The cancer risk from these two genes appears to be even higher in smokers who consume 20 or fewer cigarettes a day, researchers found.
CAMH Scientist Dr. Rachel Tyndale and her team studied 417 lung cancer patients and a comparison group of 443 individuals with no cancer - all current or former smokers.
Each individual was classified as having a low, intermediate or high risk of heavier cigarette smoking or developing cancer, depending on which combination of gene variants they had.
The genetic profiles of study participants were linked to reports of cigarette smoking, a standard test of nicotine dependence, and lung cancer presence.
The genetic risk of lung cancer due to these two genes was highest among lighter smokers with both high-risk gene variations, compared to those with one or none of the high-risk gene variations.

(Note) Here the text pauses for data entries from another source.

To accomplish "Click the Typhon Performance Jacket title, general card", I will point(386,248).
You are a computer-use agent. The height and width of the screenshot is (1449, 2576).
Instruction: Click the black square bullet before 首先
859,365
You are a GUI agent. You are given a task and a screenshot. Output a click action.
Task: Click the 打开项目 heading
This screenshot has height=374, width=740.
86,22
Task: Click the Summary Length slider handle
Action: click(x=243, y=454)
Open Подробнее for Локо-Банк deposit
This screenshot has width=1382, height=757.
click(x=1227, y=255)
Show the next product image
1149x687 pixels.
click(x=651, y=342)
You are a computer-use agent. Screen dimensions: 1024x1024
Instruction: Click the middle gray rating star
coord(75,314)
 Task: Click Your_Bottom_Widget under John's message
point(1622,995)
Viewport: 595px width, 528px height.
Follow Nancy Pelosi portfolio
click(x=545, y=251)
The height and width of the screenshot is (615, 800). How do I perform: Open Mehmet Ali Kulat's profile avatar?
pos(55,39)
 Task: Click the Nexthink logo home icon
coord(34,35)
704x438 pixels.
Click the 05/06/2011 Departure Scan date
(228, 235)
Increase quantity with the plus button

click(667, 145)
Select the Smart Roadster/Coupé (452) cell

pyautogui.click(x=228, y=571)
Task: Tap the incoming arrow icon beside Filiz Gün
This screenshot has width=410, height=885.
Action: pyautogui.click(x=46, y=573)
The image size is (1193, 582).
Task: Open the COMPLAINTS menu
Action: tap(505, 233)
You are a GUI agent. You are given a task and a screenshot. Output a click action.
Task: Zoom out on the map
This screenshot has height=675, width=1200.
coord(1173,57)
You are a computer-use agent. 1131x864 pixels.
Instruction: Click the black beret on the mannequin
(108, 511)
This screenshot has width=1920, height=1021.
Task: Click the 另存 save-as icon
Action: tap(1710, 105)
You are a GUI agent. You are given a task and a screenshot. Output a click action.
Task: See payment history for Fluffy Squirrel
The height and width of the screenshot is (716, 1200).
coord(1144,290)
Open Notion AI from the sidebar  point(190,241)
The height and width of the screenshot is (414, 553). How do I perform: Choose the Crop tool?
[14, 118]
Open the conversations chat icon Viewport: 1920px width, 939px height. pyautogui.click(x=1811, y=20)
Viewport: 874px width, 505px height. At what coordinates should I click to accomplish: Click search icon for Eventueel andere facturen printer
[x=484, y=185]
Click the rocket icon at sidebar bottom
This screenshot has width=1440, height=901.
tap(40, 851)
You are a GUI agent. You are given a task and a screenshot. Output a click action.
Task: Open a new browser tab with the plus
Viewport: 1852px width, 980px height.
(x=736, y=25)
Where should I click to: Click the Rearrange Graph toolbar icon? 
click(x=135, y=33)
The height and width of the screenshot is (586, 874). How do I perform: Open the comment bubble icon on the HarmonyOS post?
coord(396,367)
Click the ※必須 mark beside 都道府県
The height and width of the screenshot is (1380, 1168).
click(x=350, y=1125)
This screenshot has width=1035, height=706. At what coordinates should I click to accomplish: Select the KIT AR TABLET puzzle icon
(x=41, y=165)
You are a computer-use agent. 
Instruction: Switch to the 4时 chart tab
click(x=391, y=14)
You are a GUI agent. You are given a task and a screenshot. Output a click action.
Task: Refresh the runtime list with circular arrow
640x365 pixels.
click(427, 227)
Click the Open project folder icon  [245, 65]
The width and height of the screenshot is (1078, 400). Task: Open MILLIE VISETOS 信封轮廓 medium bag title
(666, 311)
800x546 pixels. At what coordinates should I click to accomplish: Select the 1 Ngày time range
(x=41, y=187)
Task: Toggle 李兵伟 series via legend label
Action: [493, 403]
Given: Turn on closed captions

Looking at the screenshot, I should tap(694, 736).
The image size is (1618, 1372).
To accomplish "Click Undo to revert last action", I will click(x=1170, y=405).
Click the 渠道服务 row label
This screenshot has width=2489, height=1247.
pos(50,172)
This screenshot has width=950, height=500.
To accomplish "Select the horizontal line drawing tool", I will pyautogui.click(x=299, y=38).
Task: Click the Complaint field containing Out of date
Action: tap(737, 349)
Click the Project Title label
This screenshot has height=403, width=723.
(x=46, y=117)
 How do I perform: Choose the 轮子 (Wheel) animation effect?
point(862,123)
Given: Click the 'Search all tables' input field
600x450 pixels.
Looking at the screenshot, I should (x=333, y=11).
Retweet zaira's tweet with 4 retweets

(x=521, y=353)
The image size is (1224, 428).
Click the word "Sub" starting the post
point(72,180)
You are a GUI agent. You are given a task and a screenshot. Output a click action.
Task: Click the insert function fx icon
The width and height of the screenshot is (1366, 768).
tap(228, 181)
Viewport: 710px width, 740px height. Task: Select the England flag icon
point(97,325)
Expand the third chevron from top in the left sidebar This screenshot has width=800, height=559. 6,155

"While heavier smoking increases the overall risk for lung cancer (as well as other health problems), our study looked specifically at the effects of these two genes on cancer risk, said Dr. Tyndale, who is also head of CAMH's Pharmacogenetics Lab. "We found the genetic risk from these two genes made a larger contribution among lighter smokers."
The study was recently published in the Journal of the National Cancer Institute.